* Description of the task *
According to the software quality text, in what year was the Consortium for IT Software Quality (CISQ) launched?

* Text segment *
Another definition by Dr. Tom DeMarco says "a product's quality is a function of how much it changes the world for the better." This can be interpreted as meaning that user satisfaction is more important than anything in determining software quality.
Another definition, coined by Gerald Weinberg in Quality Software Management: Systems Thinking, is "Quality is value to some person." This definition stresses that quality is inherently subjective - different people will experience the quality of the same software very differently. One strength of this definition is the questions it invites software teams to consider, such as "Who are the people we want to value our software?" and "What will be valuable to them?"
Software product quality
- Product quality
- conformance to requirements or program specification; related to Reliability
- Absence of bugs
The Consortium for IT Software Quality (CISQ) was launched in 2009 to standardize the measurement of software product quality. The Consortium's goal is to bring together industry executives from Global 2000 IT organizations, system integrators, outsourcers, and package vendors to jointly address the challenge of standardizing the measurement of IT software quality and to promote a market-based ecosystem to support its deployment.
Source code quality
A computer has no concept of "well-written" source code. However, from a human point of view source code can be written in a way that has an effect on the effort needed to comprehend its behavior. Many source code programming style guides, which often stress readability and usually language-specific conventions are aimed at reducing the cost of source code maintenance. Some of the issues that affect code quality include:
- Ease of maintenance, testing, debugging, fixing, modification and portability
- Low complexity
- Low resource consumption: memory, CPU
- Number of compilation or lint warnings
- Robust input validation and error handling, established by software fault injection
Methods to improve the quality:
- Code Inspection or software review
- Documenting code
Software reliability is an important facet of software quality. It is defined as "the probability of failure-free operation of a computer program in a specified environment for a specified time".
One of reliability's distinguishing characteristics is that it is objective, measurable, and can be estimated, whereas much of software quality is subjective criteria. This distinction is especially important in the discipline of Software Quality Assurance. These measured criteria are typically called software metrics.
With software embedded into many devices today, software failure has caused more than inconvenience. Software errors have even caused human fatalities. The causes have ranged from poorly designed user interfaces to direct programming errors. An example of a programming error that lead to multiple deaths is discussed in Dr. Leveson's paper  (PDF). This has resulted in requirements for development of some types software. In the United States, both the Food and Drug Administration (FDA) and Federal Aviation Administration (FAA) have requirements for software development.

(Click-target data)
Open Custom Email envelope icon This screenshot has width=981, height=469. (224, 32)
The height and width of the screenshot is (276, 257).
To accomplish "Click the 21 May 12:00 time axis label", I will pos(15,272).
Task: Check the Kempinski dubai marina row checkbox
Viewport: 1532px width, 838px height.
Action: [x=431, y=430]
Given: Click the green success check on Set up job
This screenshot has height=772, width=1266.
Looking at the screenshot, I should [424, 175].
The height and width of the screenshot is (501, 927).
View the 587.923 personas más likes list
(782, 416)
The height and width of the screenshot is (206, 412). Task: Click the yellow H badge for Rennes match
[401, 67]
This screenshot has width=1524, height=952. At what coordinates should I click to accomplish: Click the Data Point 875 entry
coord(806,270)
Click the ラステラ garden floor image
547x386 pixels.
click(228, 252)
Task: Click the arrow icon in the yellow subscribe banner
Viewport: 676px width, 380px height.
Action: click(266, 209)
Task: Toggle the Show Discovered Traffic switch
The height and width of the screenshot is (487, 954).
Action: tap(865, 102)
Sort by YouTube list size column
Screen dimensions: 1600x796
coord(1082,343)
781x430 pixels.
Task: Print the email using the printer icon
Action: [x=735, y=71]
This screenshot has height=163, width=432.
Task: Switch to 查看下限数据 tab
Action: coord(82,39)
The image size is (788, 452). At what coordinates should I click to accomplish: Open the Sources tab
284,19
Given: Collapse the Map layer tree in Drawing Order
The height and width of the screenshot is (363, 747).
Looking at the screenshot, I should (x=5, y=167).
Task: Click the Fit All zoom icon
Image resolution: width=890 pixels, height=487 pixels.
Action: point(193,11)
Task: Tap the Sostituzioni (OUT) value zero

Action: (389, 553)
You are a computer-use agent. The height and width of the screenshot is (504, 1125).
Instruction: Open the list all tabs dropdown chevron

* Task output *
2009